1836. Émilie Mallet
Émilie Mallet-Oberkampf (1794-1856) est marquée par l’expérience du Réveil spirituel du début du 19e siècle. Ce mouvement de renouvellement spirituel visait à réveiller une foi endormie. Plusieurs autres ont parcouru notamment l’histoire du protestantisme.
En 1826, elle comprend à la lecture d’Ésaïe 53, le message d’amour et d’espoir apporté par le Christ. Elle est « libérée du voile qui couvrait ses yeux et accède à la vie nouvelle qui est la seule véritable ».

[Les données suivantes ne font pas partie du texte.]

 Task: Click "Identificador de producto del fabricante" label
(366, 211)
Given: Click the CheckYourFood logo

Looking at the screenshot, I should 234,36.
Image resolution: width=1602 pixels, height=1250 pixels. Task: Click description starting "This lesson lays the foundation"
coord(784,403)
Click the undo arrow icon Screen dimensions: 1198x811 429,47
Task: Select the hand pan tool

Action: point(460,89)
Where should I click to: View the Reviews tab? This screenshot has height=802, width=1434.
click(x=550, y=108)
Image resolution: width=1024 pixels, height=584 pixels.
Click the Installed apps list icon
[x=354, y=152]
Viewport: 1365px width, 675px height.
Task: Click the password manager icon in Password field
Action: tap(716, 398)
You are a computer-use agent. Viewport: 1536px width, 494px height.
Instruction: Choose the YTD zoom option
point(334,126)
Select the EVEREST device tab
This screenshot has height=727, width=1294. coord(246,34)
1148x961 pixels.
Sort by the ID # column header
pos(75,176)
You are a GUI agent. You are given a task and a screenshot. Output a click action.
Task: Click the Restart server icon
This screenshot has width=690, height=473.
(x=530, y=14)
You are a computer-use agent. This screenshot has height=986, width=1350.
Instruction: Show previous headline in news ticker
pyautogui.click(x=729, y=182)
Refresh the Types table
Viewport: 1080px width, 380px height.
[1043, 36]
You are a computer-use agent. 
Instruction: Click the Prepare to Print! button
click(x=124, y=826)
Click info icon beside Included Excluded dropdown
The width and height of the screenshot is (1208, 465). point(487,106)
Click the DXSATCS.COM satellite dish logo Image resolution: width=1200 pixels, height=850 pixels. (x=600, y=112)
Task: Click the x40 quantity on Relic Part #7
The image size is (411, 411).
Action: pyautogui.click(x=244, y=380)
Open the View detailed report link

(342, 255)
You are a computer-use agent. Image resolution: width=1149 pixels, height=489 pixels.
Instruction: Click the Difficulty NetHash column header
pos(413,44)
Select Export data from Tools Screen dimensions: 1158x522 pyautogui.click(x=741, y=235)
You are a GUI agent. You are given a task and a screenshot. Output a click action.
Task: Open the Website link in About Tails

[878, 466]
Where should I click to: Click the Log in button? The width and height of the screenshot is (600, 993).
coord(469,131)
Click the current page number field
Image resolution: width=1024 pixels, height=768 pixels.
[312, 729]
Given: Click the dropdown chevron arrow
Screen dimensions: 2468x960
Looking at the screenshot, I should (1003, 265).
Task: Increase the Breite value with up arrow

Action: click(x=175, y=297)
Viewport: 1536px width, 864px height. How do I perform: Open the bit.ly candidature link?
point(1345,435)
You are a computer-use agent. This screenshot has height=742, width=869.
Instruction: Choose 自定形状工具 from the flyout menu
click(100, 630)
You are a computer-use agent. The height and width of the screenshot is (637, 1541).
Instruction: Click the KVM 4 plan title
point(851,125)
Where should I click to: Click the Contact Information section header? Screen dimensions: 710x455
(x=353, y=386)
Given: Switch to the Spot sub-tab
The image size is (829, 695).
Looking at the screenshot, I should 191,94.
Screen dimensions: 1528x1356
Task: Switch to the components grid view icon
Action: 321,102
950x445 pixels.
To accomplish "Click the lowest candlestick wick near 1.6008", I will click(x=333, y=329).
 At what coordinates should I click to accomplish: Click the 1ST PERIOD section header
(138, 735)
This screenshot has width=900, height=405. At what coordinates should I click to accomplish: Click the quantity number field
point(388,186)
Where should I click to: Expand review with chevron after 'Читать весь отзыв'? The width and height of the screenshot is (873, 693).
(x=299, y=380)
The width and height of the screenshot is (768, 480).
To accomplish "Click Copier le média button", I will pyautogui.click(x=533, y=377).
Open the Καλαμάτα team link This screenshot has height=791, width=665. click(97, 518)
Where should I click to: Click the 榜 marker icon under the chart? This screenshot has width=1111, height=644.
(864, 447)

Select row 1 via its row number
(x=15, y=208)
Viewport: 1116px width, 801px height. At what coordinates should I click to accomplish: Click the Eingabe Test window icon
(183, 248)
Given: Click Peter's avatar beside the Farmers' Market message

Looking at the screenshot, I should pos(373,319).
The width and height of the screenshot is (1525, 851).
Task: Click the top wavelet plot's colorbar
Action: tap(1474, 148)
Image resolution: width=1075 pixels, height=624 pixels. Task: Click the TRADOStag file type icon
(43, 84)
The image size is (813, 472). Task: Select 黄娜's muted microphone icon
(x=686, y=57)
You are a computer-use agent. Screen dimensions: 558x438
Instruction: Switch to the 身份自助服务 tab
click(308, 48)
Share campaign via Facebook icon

Dorénavant, elle lit et commente la Bible en famille et organise la prière en rédigeant spécialement pour cette occasion des prières qui seront publiées en 1836. Elle s’engage dans l’Association biblique des dames de Paris, qui distribue des Bibles et fait des visites à domicile. En cure au Mont-Dore en 1827, elle distribue quelques Nouveaux Testaments et doit faire face à l’opposition du clergé.
Celle qu’on appelle « la mère des pauvres » se met au service des enfants, des malades, des prisonniers. Elle fait œuvre de pionnière en créant, en 1826, les « salles d’asile », les premières écoles maternelles.